> _EXERCISE DIRECTIONS_: Return the stretch of the material from the line that contains "Toggle the Demand Points layer checkbox" through the line that contains "pos(424,131)", with both of those lines included, reproduced without any changes.

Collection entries
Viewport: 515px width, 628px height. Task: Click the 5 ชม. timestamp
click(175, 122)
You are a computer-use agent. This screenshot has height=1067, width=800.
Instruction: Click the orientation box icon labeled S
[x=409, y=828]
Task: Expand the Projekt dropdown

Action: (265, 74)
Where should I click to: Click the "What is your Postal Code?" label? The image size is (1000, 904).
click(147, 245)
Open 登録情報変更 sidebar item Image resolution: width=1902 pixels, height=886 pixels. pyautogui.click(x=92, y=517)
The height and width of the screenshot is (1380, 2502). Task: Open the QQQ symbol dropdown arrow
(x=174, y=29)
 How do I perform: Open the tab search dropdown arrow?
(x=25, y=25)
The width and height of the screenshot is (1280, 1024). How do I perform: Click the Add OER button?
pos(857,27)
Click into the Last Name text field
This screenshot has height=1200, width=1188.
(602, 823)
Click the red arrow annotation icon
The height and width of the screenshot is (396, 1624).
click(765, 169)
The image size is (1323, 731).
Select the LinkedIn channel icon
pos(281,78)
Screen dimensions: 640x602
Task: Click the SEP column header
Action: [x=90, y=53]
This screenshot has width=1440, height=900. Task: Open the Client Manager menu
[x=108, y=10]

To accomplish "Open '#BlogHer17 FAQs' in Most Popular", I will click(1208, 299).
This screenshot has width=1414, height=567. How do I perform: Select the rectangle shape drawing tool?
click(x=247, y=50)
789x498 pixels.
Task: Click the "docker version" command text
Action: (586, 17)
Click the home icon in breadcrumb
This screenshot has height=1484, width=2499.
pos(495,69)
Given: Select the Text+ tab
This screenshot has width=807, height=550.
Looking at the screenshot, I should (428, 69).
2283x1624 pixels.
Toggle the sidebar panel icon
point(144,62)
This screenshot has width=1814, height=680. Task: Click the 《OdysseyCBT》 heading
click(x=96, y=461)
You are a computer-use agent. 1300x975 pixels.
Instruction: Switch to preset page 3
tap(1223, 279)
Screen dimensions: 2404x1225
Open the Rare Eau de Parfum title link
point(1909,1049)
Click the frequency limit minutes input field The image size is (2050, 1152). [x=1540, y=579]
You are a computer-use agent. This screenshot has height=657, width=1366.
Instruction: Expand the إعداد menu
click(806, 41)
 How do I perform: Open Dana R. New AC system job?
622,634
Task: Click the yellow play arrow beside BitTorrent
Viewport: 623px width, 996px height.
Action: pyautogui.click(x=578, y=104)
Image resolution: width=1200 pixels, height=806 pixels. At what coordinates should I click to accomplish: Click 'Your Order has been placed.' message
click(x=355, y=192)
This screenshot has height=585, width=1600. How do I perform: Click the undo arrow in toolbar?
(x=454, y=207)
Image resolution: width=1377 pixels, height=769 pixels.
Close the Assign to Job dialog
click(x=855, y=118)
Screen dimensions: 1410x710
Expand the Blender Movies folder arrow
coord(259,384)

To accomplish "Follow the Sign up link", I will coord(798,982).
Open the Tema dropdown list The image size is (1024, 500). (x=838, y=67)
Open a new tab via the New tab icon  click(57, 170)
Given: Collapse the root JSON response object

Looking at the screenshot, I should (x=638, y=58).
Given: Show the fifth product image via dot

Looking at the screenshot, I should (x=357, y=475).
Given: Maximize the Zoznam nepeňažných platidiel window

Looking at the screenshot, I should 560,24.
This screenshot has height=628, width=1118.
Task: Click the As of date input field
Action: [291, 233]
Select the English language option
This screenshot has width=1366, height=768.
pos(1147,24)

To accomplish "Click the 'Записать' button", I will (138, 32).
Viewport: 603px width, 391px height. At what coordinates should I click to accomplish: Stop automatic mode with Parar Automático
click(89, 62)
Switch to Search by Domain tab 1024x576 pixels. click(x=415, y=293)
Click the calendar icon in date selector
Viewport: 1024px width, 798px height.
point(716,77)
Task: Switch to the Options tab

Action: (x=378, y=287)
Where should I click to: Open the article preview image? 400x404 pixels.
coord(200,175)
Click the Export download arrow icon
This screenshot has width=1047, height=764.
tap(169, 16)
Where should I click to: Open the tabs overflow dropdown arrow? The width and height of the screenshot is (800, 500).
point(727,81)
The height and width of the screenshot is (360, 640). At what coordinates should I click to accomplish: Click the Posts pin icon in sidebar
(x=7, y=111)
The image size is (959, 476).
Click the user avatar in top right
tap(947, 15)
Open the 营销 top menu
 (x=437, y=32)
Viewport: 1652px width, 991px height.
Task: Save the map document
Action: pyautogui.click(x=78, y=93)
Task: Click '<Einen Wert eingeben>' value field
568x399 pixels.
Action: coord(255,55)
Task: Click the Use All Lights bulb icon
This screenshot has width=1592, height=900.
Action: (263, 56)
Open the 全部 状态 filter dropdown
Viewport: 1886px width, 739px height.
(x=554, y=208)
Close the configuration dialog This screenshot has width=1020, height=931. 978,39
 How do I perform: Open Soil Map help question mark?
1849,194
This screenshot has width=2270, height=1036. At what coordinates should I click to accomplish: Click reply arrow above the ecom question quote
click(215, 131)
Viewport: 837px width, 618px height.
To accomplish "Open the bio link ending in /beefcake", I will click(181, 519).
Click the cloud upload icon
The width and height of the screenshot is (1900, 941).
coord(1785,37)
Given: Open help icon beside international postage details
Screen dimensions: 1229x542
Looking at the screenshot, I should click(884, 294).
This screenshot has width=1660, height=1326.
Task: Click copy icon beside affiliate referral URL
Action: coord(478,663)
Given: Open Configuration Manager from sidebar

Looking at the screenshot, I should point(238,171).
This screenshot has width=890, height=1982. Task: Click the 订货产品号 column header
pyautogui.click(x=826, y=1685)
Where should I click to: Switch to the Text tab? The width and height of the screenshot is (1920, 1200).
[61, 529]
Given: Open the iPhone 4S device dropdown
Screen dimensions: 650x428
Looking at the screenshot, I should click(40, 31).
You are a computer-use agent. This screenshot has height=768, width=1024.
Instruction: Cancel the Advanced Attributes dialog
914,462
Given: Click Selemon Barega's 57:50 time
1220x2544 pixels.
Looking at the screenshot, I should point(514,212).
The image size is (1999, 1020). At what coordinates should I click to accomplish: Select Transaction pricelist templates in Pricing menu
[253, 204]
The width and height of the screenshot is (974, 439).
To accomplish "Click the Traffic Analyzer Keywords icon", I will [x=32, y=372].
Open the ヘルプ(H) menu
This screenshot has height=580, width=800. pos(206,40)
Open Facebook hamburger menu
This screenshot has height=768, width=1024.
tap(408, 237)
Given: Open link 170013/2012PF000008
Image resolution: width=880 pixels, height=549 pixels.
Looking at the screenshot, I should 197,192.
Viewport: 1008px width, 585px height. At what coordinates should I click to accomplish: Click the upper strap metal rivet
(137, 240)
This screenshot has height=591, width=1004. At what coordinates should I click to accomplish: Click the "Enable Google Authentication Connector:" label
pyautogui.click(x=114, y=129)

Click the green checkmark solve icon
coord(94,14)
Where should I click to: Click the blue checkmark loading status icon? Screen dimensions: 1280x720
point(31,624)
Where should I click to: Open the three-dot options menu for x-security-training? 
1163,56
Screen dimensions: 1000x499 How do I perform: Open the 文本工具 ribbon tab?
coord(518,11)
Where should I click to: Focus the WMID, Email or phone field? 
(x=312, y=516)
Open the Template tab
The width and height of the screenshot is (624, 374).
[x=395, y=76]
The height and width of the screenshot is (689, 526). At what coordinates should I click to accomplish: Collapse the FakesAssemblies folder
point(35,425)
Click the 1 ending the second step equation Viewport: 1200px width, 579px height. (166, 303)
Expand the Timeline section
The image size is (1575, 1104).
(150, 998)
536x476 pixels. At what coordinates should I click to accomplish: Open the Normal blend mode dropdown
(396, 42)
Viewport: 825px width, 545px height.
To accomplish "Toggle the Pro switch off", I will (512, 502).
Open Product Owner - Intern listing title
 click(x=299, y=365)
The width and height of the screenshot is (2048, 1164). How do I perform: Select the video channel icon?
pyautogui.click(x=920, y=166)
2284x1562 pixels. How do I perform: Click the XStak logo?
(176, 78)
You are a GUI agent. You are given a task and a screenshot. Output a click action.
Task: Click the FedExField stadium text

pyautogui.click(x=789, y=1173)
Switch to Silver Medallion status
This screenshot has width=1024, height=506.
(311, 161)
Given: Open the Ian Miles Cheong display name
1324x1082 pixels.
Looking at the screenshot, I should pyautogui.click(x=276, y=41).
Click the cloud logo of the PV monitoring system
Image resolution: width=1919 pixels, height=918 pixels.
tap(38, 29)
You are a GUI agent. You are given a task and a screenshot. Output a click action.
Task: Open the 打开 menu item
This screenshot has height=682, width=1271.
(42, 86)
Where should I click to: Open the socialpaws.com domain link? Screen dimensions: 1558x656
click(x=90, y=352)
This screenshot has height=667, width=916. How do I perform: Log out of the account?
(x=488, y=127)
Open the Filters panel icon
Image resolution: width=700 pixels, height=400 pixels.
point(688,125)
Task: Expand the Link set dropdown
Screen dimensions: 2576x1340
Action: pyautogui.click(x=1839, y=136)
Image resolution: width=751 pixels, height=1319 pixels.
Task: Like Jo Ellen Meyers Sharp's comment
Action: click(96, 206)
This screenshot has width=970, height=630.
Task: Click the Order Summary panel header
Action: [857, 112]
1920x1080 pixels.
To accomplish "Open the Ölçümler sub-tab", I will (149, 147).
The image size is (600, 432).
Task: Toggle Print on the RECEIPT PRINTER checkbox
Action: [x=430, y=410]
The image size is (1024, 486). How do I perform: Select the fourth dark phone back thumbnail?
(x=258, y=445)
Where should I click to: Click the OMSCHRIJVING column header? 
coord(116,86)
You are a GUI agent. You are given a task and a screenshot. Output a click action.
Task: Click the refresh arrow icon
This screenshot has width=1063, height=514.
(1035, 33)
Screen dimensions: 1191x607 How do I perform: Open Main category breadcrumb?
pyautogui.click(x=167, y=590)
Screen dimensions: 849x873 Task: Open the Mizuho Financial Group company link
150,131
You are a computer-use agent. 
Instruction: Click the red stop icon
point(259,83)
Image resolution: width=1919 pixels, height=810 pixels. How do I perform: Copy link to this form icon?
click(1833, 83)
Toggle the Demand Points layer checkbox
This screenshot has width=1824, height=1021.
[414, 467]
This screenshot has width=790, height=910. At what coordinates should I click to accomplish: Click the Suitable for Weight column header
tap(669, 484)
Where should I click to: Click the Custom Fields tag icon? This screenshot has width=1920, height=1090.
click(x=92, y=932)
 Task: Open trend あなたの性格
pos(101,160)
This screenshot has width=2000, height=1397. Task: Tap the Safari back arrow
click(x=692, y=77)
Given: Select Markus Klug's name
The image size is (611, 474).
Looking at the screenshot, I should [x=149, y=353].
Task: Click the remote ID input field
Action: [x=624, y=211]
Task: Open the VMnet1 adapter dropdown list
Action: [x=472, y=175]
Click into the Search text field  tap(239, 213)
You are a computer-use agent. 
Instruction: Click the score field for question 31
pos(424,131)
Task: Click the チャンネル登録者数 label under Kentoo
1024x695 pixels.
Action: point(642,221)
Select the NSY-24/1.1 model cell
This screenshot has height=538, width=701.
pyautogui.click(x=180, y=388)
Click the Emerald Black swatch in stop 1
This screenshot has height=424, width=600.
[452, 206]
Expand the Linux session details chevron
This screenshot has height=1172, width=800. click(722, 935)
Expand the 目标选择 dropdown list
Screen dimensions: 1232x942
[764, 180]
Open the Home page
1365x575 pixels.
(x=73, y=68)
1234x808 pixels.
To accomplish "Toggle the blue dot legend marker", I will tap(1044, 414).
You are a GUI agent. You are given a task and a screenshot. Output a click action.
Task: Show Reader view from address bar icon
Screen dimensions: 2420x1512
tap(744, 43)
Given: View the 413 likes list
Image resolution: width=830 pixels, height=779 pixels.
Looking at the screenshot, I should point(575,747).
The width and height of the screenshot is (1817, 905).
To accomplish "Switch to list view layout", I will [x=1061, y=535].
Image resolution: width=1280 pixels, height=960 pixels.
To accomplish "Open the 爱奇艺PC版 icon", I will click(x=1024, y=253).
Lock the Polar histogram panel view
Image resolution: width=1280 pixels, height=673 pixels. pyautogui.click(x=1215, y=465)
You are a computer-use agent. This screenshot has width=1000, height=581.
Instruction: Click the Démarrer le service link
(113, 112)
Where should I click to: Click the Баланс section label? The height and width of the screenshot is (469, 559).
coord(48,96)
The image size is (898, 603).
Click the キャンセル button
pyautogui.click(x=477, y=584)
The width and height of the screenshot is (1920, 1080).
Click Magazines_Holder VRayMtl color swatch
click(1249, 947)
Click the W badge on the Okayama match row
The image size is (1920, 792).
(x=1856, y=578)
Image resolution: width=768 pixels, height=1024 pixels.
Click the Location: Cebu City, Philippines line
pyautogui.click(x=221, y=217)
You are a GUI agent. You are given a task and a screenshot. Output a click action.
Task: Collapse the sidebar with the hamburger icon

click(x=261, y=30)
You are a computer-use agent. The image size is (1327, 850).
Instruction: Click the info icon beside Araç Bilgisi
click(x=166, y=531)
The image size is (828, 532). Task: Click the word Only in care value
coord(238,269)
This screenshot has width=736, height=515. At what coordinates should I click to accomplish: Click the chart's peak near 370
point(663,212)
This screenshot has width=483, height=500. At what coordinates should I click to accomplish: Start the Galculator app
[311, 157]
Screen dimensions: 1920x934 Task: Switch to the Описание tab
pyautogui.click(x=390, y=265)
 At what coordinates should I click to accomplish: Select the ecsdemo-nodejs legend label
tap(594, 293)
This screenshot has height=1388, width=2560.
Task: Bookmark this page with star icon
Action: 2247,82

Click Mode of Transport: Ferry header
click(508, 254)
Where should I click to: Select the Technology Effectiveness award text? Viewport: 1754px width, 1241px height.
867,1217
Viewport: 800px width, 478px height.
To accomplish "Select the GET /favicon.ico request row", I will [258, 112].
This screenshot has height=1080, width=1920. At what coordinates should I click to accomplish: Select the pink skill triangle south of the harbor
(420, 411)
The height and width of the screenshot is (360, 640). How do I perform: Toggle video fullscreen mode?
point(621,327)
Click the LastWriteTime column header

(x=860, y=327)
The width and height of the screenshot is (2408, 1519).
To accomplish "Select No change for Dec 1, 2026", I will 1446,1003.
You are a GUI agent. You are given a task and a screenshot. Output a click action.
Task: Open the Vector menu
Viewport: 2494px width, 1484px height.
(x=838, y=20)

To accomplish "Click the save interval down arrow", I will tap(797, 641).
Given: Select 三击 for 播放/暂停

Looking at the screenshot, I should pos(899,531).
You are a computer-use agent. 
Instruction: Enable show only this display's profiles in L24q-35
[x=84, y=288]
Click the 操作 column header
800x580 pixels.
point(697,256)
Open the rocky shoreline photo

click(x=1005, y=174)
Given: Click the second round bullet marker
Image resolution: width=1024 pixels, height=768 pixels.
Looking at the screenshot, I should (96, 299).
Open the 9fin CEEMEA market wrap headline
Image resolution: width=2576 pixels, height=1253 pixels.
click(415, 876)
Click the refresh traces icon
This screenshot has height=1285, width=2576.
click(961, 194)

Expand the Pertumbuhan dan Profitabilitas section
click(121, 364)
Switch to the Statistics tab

> _FULL SOLUTION_:
Toggle the Demand Points layer checkbox
This screenshot has width=1824, height=1021.
[414, 467]
This screenshot has width=790, height=910. At what coordinates should I click to accomplish: Click the Suitable for Weight column header
tap(669, 484)
Where should I click to: Click the Custom Fields tag icon? This screenshot has width=1920, height=1090.
click(x=92, y=932)
 Task: Open trend あなたの性格
pos(101,160)
This screenshot has width=2000, height=1397. Task: Tap the Safari back arrow
click(x=692, y=77)
Given: Select Markus Klug's name
The image size is (611, 474).
Looking at the screenshot, I should [x=149, y=353].
Task: Click the remote ID input field
Action: [x=624, y=211]
Task: Open the VMnet1 adapter dropdown list
Action: [x=472, y=175]
Click into the Search text field  tap(239, 213)
You are a computer-use agent. 
Instruction: Click the score field for question 31
pos(424,131)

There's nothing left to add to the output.